# Sentiment Analysis with Word2Vec and KMeans
** Rakha Paleva Kawiswara ** <br>
15/05/2019

Feel free to use this notebook for your research. I'm very appreciate if you give credit and upvotes to this notebook :). Suggestion on this notebook is very expected, Thanks!

-----------------------------------------------------------------------------------------------------------------------------
# Notebook Goals
This notebook will carry out sentiment analysis with unsupervised learning approach even though a supervised learning approach can be done because there are target labels in the data.
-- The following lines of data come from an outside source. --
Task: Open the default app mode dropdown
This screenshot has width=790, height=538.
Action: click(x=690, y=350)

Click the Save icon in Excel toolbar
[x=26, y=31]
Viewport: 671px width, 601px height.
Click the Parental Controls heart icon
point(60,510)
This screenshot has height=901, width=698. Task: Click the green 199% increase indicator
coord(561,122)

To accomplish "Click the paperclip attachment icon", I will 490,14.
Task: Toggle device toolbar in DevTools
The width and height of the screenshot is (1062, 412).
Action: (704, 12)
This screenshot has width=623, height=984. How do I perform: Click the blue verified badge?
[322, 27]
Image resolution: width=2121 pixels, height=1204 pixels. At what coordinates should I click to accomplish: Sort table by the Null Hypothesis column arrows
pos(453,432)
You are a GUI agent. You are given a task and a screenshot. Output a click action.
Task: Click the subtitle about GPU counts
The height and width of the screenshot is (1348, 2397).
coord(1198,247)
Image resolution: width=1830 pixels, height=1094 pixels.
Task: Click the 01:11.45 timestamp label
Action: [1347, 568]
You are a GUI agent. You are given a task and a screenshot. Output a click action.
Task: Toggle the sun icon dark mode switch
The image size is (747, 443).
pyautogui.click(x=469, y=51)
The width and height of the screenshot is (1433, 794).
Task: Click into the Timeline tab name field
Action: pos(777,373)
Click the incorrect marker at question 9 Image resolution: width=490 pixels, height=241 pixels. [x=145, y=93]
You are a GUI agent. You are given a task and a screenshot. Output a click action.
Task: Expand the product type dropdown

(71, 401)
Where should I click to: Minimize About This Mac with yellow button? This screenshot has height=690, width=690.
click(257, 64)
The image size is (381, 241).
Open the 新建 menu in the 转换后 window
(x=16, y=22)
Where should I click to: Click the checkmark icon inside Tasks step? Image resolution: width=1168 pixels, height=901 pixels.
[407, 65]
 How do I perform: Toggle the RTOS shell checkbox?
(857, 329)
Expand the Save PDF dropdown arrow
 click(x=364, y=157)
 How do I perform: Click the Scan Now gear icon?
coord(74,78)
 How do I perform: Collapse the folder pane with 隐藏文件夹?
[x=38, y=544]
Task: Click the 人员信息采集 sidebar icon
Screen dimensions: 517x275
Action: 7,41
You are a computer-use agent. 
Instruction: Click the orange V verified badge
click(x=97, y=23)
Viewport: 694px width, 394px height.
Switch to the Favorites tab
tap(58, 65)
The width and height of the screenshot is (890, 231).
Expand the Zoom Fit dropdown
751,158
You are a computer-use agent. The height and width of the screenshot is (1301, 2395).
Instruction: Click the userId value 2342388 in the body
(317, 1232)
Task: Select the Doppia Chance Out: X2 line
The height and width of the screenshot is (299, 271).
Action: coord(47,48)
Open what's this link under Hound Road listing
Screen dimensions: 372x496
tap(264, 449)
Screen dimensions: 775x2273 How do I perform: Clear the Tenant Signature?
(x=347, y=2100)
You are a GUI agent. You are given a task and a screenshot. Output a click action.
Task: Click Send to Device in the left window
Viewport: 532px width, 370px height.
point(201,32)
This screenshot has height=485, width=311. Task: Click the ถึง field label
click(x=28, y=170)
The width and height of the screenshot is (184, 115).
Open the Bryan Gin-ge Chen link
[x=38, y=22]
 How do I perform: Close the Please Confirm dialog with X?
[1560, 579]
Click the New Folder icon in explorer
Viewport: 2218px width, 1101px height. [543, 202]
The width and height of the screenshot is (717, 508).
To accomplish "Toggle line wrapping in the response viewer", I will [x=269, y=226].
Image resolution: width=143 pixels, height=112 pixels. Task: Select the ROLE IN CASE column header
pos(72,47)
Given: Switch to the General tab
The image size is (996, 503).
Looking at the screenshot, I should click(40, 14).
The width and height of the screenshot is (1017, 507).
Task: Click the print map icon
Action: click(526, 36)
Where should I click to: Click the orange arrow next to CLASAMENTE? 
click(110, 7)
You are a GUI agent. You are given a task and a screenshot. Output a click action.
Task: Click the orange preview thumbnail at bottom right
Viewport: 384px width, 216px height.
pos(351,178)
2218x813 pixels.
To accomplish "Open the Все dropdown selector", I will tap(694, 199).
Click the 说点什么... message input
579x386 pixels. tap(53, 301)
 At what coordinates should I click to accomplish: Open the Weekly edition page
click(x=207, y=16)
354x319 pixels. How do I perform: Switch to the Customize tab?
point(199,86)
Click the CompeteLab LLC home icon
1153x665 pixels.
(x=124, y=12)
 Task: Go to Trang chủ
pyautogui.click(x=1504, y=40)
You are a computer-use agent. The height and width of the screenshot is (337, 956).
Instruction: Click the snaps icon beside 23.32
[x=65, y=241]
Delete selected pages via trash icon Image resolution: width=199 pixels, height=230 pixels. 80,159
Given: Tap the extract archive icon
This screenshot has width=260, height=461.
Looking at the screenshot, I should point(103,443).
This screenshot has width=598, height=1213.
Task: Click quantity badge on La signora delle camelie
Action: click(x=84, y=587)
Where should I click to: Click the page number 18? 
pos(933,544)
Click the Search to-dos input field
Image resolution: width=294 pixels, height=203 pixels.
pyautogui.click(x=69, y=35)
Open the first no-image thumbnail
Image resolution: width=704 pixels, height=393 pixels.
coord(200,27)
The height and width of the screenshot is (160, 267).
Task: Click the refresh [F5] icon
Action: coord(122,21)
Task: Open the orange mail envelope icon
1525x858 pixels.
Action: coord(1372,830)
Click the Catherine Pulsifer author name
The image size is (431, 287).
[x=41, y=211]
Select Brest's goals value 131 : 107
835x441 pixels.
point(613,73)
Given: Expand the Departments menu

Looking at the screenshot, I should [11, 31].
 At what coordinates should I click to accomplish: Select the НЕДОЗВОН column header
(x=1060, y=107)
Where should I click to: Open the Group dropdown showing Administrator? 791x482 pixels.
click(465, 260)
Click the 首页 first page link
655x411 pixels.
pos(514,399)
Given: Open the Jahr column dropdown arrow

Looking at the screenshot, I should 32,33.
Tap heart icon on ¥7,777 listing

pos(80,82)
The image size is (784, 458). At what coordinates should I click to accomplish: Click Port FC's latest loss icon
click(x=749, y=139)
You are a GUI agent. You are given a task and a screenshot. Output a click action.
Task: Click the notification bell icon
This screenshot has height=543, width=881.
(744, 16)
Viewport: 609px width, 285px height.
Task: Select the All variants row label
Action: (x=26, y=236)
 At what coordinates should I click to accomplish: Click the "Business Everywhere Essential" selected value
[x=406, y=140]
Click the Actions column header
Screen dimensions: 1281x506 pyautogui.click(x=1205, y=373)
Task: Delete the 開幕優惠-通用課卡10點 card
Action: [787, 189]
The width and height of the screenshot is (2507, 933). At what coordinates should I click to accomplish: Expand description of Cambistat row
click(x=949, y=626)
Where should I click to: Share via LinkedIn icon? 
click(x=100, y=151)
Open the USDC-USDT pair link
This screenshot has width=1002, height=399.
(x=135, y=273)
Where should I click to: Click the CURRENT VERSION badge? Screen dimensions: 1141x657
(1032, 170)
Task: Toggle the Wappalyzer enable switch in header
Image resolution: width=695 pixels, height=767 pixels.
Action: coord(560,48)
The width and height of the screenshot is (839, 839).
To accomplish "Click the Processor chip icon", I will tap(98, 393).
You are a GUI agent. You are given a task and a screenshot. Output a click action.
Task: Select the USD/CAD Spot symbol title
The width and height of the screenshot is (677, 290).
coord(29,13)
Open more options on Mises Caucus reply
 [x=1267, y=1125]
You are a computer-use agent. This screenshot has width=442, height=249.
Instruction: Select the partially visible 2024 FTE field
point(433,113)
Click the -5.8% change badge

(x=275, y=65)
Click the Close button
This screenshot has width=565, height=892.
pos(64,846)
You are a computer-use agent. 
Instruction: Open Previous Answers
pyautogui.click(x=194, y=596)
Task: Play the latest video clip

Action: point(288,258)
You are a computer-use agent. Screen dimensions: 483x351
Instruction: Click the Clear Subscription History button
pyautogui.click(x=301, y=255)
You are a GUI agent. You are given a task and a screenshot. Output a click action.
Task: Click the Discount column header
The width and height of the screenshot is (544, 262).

Because the results of scraping a web data are raw data where data do not have a target label and sentiment analysis cannot be carried out with a supervised learning approach.

Word2Vec will be used as a word representation and K-Means will be used to cluster data.

# Notebook Workflows
* [1. Import Library](#ImportLibrary)
* [2. Load Data](#LoadData)
* [3. Data Preprocessing](#DataPreprocessing)
* [4. Word2Vec Model Training](#Word2VecTraining)
* [5. Clustering with K-Means](#KMeansTraining)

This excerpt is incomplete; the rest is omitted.